AI safety battle: Anthropic fires back at Pentagon after US military flags it ‘supply chain risk’
Defense Secretary Pete Hegseth flagged the company a “supply chain risk to national security” a designation that could derail the company's critical partnerships.
The standoff between Anthropic and Pentagon over AI safety guardrails is nowhere near subsiding.
In a recent development, the US military is hell-bent on making Anthropic pariah by labeling it “supply chain risk” as the company refused to accept Pentagon’s AI military proposal while standing firm to AI ethics.
On Friday, the Trump administration ordered all federal agencies to stop using Anthropic AI models for various purposes as OpenAI announced a partnership with the Department of War.
Moreover, Defense Secretary Pete Hegseth flagged the company a “supply chain risk to national security” a designation that could cause financial implications and derail the company's critical partnerships.
After being labeled, Anthropic hit back at the Pentagon, calling this act “legally unsound” and “dangerous precedent for any American company that negotiates with the government.”
Calling Anthropic a supply chain risk is a huge, unheard-of move.
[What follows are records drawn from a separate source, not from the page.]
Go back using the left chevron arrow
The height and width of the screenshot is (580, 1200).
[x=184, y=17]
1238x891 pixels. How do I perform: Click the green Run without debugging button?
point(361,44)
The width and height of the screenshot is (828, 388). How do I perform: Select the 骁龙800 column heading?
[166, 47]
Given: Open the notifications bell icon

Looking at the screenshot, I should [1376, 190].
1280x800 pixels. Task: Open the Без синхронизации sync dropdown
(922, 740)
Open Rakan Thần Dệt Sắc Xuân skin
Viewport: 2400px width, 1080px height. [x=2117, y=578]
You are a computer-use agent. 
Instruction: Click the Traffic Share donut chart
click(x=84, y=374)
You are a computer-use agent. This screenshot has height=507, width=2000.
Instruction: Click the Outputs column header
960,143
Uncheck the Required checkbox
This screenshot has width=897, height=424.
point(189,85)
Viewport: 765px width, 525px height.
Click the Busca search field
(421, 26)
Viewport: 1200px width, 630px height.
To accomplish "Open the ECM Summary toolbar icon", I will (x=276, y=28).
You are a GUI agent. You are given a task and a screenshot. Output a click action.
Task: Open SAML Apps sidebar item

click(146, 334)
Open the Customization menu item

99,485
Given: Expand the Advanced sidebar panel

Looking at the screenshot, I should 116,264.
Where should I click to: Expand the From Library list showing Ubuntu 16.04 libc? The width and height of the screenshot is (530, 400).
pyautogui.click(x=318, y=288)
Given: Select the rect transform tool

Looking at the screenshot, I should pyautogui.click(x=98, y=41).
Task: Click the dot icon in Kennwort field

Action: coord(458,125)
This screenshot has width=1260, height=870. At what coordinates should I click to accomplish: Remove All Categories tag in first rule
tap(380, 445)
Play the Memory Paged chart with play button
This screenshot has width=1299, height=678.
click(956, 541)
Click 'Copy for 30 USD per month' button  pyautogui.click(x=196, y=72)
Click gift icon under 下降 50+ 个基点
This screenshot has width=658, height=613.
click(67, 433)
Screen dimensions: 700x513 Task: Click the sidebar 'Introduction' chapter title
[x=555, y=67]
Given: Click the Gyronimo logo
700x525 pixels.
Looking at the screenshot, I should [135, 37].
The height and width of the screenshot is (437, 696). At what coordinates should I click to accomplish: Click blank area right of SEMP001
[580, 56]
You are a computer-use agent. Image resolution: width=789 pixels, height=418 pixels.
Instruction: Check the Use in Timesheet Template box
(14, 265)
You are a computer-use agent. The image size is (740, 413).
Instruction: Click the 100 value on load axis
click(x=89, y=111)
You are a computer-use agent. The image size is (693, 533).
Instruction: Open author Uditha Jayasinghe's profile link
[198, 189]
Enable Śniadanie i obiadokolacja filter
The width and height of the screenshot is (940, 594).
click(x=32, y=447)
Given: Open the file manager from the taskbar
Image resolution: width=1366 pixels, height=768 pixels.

Usually, the government only does this to foreign companies, never to an American one.
Despite the imposition of punishment, Anthropic refused to change its position on its safety principles, ensuring the safe deployment of AI tools.
Issues at the heart of showdown
Anthropic rejected the Pentagon’s AI military offer because of two reasons: the first is the mass surveillance of American citizens and the second is management of fully autonomous lethal weapons.
According to CEO Dario Amodei, AI models are not reliable and efficient enough to manage these fully autonomous weapons and the lack of regulatory framework for mass surveillance raises privacy concerns.
Supply chain risk & What it means for customers and partnerships
Supply chain risk refers to a high-stake national security designation rather than a traditional logistics issue.
Taking to X, Pete Hegseth wrote, “no contractor, supplier, or partner that does business with the United States military may conduct any commercial activity with Anthropic.”
The decision could have wide-ranging impacts for the companies that are under contract with Pentagon and Anthropic.
Essentially, the Secretary claimed that anyone working with the military would be banned from using Claude. According to Anthropic, the Secretary does not actually have the legal power to do that.
By law, this designation only applies to actual military projects and it cannot stop a company from using Claude for its own private business or for other clients.
So, if you are an individual customer or hold a commercial contract with Anthropic, you can access Claude without being affected. But for Department of War contractors, Claude access would be affected for military-funded work.